# Predicting House Sale Prices

In this project I will be working with housing data for the city of Ames, Iowa, United States from 2006 to 2010. I'll begin by setting up a pipeline of functions that will let me quickly iterate on different models.

![Screen Shot 2022-10-24 at 9.16.19 AM.png](attachment:77c4c966-dba9-43ab-b5ed-257be0932334.png)

In [26]:
import pandas as pd
from statistics import mode
from sklearn.model_selection import train_test_split
from sklearn.linear_model import LinearRegression
from sklearn.metrics import mean_squared_error
import numpy as np
from sklearn.feature_selection import RFE
from sklearn.linear_model import LogisticRegression
from sklearn.model_selection import KFold

In [16]:
data = pd.read_csv('AmesHousing.tsv', sep='\t')

In [17]:
def transform_features(df):
    return df

def select_features(df):
    return df[["Gr Liv Area", "SalePrice"]]

def train_and_test(df):  
    train = df[:1460]
    test = df[1460:]
    
    numeric_train = train.select_dtypes(include=['integer', 'float'])
    numeric_test = test.select_dtypes(include=['integer', 'float'])
    
    features = numeric_train.columns.drop("SalePrice")
    lr = LinearRegression()
    lr.fit(train[features], train["SalePrice"])
    predictions = lr.predict(test[features])
    mse = mean_squared_error(test["SalePrice"], predictions)
    rmse = np.sqrt(mse)
    
    return rmse

transform_df = transform_features(data)
filtered_df = select_features(transform_df)
rmse = train_and_test(filtered_df)

rmse   

57088.251612639084

## Feature Engineering
- Handle missing values:
    - All columns:
        - Drop any with 5% or more missing values for now.
    - Text columns:
        - Drop any with 1 or more missing values for now.
    - Numerical columns:
        - For columns with missing values, fill in with the most common value in that column

In [22]:
def transform_features(df):
    new_df = df
    numerics_df = new_df.select_dtypes(include=['integer', 'float'])
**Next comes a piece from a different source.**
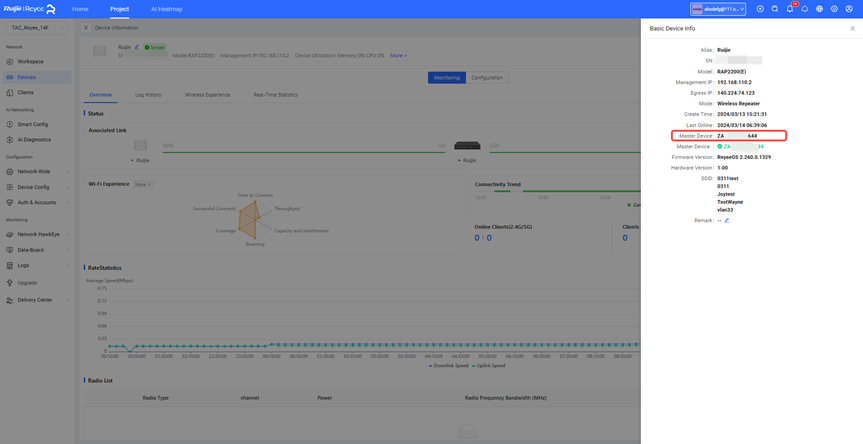
Task: Open the TAC_Reyee_14F project dropdown
Action: pyautogui.click(x=35, y=28)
    for idx, row in ((numerics_df.isnull().sum())/len(numerics_df)).iteritems():
        if 0 < row < 0.05:
            idx = str(idx)
            new_df[idx] = numerics_df[idx].fillna(mode(numerics_df[idx]))
        elif row > 0.05:
            new_df = new_df.drop(columns = idx)
        else: pass
        
    for idx, row in ((new_df.isnull().sum())/len(new_df)).iteritems():
        if row > 0.05:
            new_df = new_df.drop(columns = idx)        
        else: pass
    
    new_df['Years Since Remod'] = new_df['Year Remod/Add'] - new_df['Year Built']
    new_df['Years Before Sale'] = new_df['Yr Sold'] - new_df['Year Remod/Add']

    new_df = new_df.dropna(axis=0)
    new_df = new_df.drop(["Year Built", "Year Remod/Add"], axis = 1)
    new_df = new_df.drop([850,2180,1702,2181], axis=0)

    new_df = new_df.drop(columns = ['Mo Sold', 'Yr Sold', 'Sale Type', 'Sale Condition'])

    new_df = new_df.drop(["PID", "Order"], axis=1)
    
    return new_df

def select_features(df):
    return df[["Gr Liv Area", "SalePrice"]]

def train_and_test(df):  
    train = df[:1460]
    test = df[1460:]
    
    numeric_train = train.select_dtypes(include=['integer', 'float'])
    numeric_test = test.select_dtypes(include=['integer', 'float'])
    
    features = numeric_train.columns.drop("SalePrice")
    lr = LinearRegression()
    lr.fit(train[features], train["SalePrice"])
    predictions = lr.predict(test[features])
    mse = mean_squared_error(test["SalePrice"], predictions)
    rmse = np.sqrt(mse)
    
    return rmse

transform_df = transform_features(data)
filtered_df = select_features(transform_df)
rmse = train_and_test(filtered_df)

rmse  

53589.61014617297

## Feature Selection

Now that I have cleaned and transformed a lot of the features in the data set, it's time to move on to feature selection for numerical features.

In [24]:
def transform_features(df):
    new_df = df
    numerics_df = new_df.select_dtypes(include=['integer', 'float'])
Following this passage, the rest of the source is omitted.